#### Request a:
Check each statement against the article on the Virginia governor's race and answer yes or no, quoting the exact words of the article that decide it: (i) Recent polls put Deeds double digits behind McDonnell. (ii) According to the article, Deeds is winning in Fairfax and Arlington. (iii) Deeds has inherited President Obama's popularity.

#### Given text:
Conor Rogers, Editor-In-Chief
Ideology: Moderate Republican | Writing from: George Washington University
Creigh Deeds has spent much of his campaign for the Virginia Governor’s mansion trying to liken himself to Barack Obama, and tie Obama’s fight for change with his own goals for Virginia. Mr. Deeds now has much in common with President Obama, but unfortunately for the State Senator, he’s inherited all of Obama’s coalition problems, and none of the President’s popularity.
Just as President Obama fights to keep the Democrat’s liberal base happy, and conservative blue dogs in line, Mr. Deeds similarly struggles to appeal to pro-choice, young and professional, ‘soccer mom’ Northern Virginia (NoVA) while holding onto his home turf in the conservative southern three quarters of the state. For the very conservative Republican nominee Bob McDonnell, like the national Republican Party, is becoming quite easy to hold together. Sen. Deed’s candidacy marks a new tactic for Virginia Democrats; rather than run a conservative Democrat – in the likes of pro-gun Jim Webb, or pro-life Mark Warner – who can carry the DC suburbs, state Democrats have nominated an unabashedly pro-gay marriage, pro-choice, tax hiker nominated by the northern suburbs, that the party hopes can hold onto the rural parts of the state. Recent polls place Deeds double-digits behind McDonnell, and seriously lagging behind McDonnell in the southern half of the state. But, Creigh Deeds is winning in Fairfax and Arlington, right? Wrong. Recent polls find Bob McDonnell’s low-tax, pro-growth message running dead even with Creigh Deeds’ ‘Bob’s not pro-choice’ campaign push in the Washington suburbs.

#### Request b:
Duplicate the listing below without any change, starting at its first line and ending at the line that contains "[x=1175, y=265]".

Rows of pointing data
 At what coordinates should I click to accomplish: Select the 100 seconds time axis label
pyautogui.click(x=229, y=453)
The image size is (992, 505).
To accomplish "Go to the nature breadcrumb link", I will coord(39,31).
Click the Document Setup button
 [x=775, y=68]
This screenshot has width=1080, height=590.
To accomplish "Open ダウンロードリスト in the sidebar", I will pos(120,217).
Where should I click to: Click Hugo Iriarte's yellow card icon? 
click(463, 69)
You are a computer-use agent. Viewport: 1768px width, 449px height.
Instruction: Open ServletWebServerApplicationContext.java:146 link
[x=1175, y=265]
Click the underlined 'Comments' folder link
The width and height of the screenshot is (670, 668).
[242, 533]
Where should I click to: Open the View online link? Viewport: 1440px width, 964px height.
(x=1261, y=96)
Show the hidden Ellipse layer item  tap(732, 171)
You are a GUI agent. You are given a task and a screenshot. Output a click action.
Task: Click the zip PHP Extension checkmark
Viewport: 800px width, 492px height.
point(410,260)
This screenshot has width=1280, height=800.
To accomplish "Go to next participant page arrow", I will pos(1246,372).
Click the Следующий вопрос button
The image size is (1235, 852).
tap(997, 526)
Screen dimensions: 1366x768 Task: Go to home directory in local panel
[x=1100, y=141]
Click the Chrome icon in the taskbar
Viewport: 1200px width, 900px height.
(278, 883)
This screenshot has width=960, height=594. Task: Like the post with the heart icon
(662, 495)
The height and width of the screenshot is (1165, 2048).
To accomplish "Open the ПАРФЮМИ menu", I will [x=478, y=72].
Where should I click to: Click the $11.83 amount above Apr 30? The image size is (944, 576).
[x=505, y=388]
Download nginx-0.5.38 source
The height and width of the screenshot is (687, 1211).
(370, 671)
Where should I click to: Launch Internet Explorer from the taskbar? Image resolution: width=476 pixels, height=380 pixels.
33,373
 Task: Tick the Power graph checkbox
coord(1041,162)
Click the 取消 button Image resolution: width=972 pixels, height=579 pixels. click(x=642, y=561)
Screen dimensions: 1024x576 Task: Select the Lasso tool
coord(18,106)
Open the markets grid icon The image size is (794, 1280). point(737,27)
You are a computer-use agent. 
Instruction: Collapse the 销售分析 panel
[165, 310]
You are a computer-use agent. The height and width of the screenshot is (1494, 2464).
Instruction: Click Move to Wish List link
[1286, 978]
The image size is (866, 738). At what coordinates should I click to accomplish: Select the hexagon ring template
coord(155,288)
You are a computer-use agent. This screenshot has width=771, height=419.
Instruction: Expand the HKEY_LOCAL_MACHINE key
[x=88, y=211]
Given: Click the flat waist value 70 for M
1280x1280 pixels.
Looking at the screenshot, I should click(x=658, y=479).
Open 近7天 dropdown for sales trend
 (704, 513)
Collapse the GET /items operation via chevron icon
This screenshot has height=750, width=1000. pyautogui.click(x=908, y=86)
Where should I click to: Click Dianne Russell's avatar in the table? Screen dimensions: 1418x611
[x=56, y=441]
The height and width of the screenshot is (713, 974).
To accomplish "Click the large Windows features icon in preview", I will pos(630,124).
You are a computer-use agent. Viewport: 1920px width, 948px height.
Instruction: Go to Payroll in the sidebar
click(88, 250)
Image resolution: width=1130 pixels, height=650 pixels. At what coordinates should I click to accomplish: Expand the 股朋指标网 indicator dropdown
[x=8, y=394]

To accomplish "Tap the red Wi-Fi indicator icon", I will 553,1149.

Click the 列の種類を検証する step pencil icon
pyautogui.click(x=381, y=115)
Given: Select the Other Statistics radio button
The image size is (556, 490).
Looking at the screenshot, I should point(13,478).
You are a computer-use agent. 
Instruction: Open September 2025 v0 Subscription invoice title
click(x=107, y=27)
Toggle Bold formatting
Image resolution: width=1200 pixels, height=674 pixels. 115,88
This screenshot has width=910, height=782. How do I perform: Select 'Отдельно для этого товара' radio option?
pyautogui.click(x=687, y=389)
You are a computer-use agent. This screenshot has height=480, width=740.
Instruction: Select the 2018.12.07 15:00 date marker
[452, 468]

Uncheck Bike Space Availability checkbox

#### Task output a:
(i) Yes: "Recent polls place Deeds double-digits behind McDonnell"
(ii) No: "But, Creigh Deeds is winning in Fairfax and Arlington, right? Wrong."
(iii) No: "he’s inherited all of Obama’s coalition problems, and none of the President’s popularity."

#### Task output b:
 At what coordinates should I click to accomplish: Select the 100 seconds time axis label
pyautogui.click(x=229, y=453)
The image size is (992, 505).
To accomplish "Go to the nature breadcrumb link", I will coord(39,31).
Click the Document Setup button
 [x=775, y=68]
This screenshot has width=1080, height=590.
To accomplish "Open ダウンロードリスト in the sidebar", I will pos(120,217).
Where should I click to: Click Hugo Iriarte's yellow card icon? 
click(463, 69)
You are a computer-use agent. Viewport: 1768px width, 449px height.
Instruction: Open ServletWebServerApplicationContext.java:146 link
[x=1175, y=265]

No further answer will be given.